When your stick breaks, you get desperate. It’s hard to defend — and nearly impossible to score — without one.
In those moments, you have a few options. You can struggle in the defensive zone and try to block shots. You can grab a stick from a teammate. You can head to the bench for a replacement.
You cannot, though, play with an opponent’s stick, as Pittsburgh’s Kris Letang found out:
Letang was given two minutes for playing with an illegal stick, along with a minor for unsportsmanlike conduct by referees Mike Leggo and Eric Furlatt. Here’s what the NHL rulebook has to say about the situation.

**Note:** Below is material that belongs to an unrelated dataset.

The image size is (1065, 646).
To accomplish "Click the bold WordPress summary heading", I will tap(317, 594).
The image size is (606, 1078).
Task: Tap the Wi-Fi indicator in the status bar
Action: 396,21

Rule 10.3 – Broken Sticks:
A player who has lost or broken his stick may receive a replacement stick by having one handed to him from his own players’ bench; by having one handed to him by a teammate on the ice; or, by picking up his own unbroken stick or that of a teammate’s from the ice.
A player will be penalized if he throws, tosses, slides or shoots a stick to a teammate on the ice, or if he picks up and plays with an opponent’s stick.
A player may not participate in the play using a goalkeeper’s stick. A minor penalty shall be imposed for an infraction of this rule.
Letang wasn’t the only player to try this move.
A few seasons back, Bobby Ryan – then with the Anaheim Ducks – scored a goal with Mikko Koivu’s stick. In that sequence, Koivu lost his stick and ended up taking Ryan’s. Ryan then retrieved Koivu’s, which had been left on the ice along the boards. Based on how the sticks changed hands, it’s reasonable to see how the officials missed that one. Ryan, though, made sure to let Koivu know about it after the goal.